Tear gas has been fired in Democratic Republic of Congo at protesters angry that several opposition strongholds have been left out of Sunday’s polls.
Electoral officials have postponed voting in three cities until March, citing insecurity and Ebola concerns.
But with the new president due to be sworn in next month, it appears the votes of more than a million people will be discounted.
The opposition accuses the authorities of seeking to rig the ballot.
DR Congo has not had a peaceful and democratic transfer of power since independence from Belgium in 1960.
President Joseph Kabila, who has been in office since 2001, was meant to have stepped down in 2016.
However, the election to choose his successor has been continually postponed, amid unrest and logistical difficulties in a nation with poor infrastructure.
Opposition supporters suspect Mr Kabila is trying to cling on to power. He denies the allegation and is backing former Interior Minister Emmanuel Ramazani Shadary in the election.
Where did protests break out?
Voting was postponed in the opposition strongholds of Beni and Butembo in the east, and the city of Yumbi in the west.
In Goma, the main city in eastern DR Congo and also an opposition stronghold, crowds blocked a road in the Majengo neighbourhood and around the university, the BBC’s Gaius Kowene reports from the scene.
Anti-riot police are positioned at some street corners in Majengo, and protesters retreated after tear gas was fired, he adds.
Protests were also reported in Butembo while in Beni, soldiers fired tear gas to disperse protesters, Reuters news agency reports.
Why has voting been delayed in the three areas?
In Yumbi, at least 80 people were killed earlier this month and thousands have fled to neighbouring Congo-Brazzaville amid violence triggered by a dispute over where to bury a traditional chief.
Beni has been affected by an Ebola outbreak that has killed at least 350 people since August.
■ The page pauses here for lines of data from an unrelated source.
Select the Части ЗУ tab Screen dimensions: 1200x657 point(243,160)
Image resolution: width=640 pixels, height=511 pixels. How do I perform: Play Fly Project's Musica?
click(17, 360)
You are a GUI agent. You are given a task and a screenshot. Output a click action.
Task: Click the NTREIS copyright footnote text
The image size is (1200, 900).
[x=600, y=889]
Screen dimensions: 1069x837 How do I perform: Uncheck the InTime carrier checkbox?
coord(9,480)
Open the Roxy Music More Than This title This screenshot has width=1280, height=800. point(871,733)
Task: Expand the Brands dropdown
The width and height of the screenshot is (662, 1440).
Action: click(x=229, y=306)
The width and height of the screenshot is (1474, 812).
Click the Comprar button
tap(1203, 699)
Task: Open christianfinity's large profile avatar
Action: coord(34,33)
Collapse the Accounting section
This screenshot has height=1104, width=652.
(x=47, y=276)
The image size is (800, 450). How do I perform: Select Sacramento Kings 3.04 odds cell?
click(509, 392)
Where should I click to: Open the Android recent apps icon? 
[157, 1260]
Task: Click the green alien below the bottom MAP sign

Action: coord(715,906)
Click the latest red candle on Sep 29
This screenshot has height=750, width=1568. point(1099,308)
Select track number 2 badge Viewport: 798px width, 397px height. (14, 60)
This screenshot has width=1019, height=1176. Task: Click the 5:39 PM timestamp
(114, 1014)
Nearby Butembo has seen attacks on civilians attributed to a Ugandan Islamist militia, the Allied Democratic Forces.
Opposition supporters accused the government of attempting to disenfranchise them, and have vowed to continue with protests to force the electoral commission to reverse its decision.
Moise Katumbi, an exile who is supporting opposition candidate Martin Fayulu, said the postponement was “unjustifiable” and showed that “the regime wants to be in power forever to continue its pillage”.
What other issues have there been?
On 21 December, the electoral commission said the vote was being delayed by another week, after admitting that it was not ready. The decision was condemned by opposition politicians.
A delay in delivering voting materials to polling sites after a fire was behind the postponement, officials said.
The blaze destroyed more than two-thirds of the electronic voting machines allocated for the capital Kinshasa, where four million people – 15% of the electorate – live, an official said.
Meanwhile the government accused Mr Fayulu of instigating election violence. Mr Fayulu’s campaign has rejected the charge.
What has been the international reaction?
Representatives of eight African states agreed at a meeting on Wednesday to send a delegation to DR Congo to raise their concerns about the poll with Mr Kabila.
In a statement after a meeting in neighbouring Congo-Brazzaville, the representatives said there was “strong concern over acts of violence” during the presidential campaign, AFP news agency reports.
Angola, Botswana, Congo-Brazzaville, Namibia, Rwanda, South Africa, Uganda and Zambia were represented at the meeting.